Structural requirements for biological activity of the ninth and tenth FIII domains of human fibronectin

R P Grant  1 C SpitzfadenH AltroffI D CampbellH J Mardon
Affiliations

Structural requirements for biological activity of the ninth and tenth FIII domains of human fibronectin

R P Grant et al. J Biol Chem. .

Abstract

The ninth and tenth type III domains of fibronectin each contain specific cell binding sequences, RGD in FIII10 and PHSRN in FIII9, that act synergistically in mediating cell adhesion. We investigated the relationship between domain-domain orientation and synergistic adhesive activity of the FIII9 and FIII10 pair of domains.
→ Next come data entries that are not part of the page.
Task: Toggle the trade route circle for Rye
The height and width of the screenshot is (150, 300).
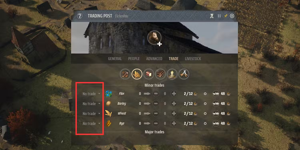Action: [205, 124]
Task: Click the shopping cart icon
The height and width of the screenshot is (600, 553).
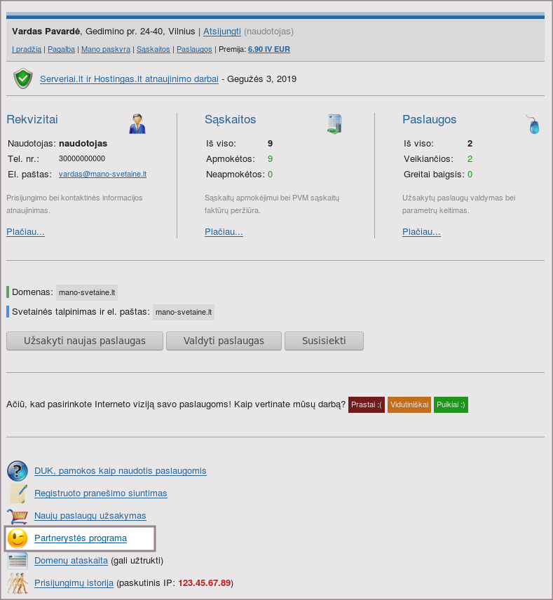Action: coord(18,516)
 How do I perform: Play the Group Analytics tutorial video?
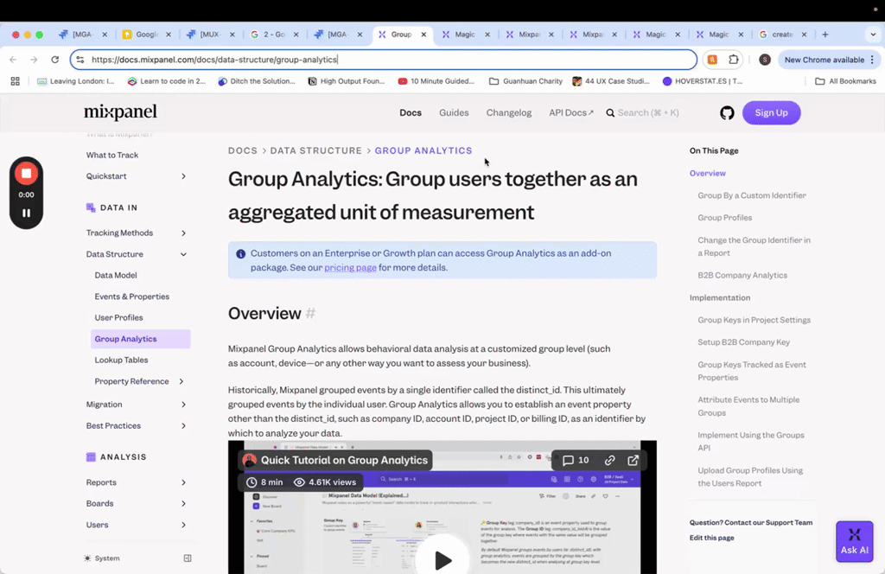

The interdomain interaction of the FIII9-10 pair was perturbed by introduction of short flexible linkers between the FIII9 and FIII10 domains. Incremental extensions of the interdomain link between FIII9 and FIII10 reduced the initial cell attachment, but had a much more pronounced effect on the downstream cell adhesion events of spreading and phosphorylation of focal adhesion kinase. The extent of disruption of cell adhesion depended upon the length of the interdomain linker. Nuclear magnetic resonance spectroscopy of the wild type and mutant FIII9-10 proteins demonstrated that the structure of the RGD-containing loop is unaffected by domain-domain interactions. We conclude that integrin-mediated cell adhesion to the central cell binding domain of fibronectin depends not only upon specific interaction sites, but also on the relative orientation of these sites. These data have implications for the molecular mechanisms by which integrin-ligand interactions are achieved.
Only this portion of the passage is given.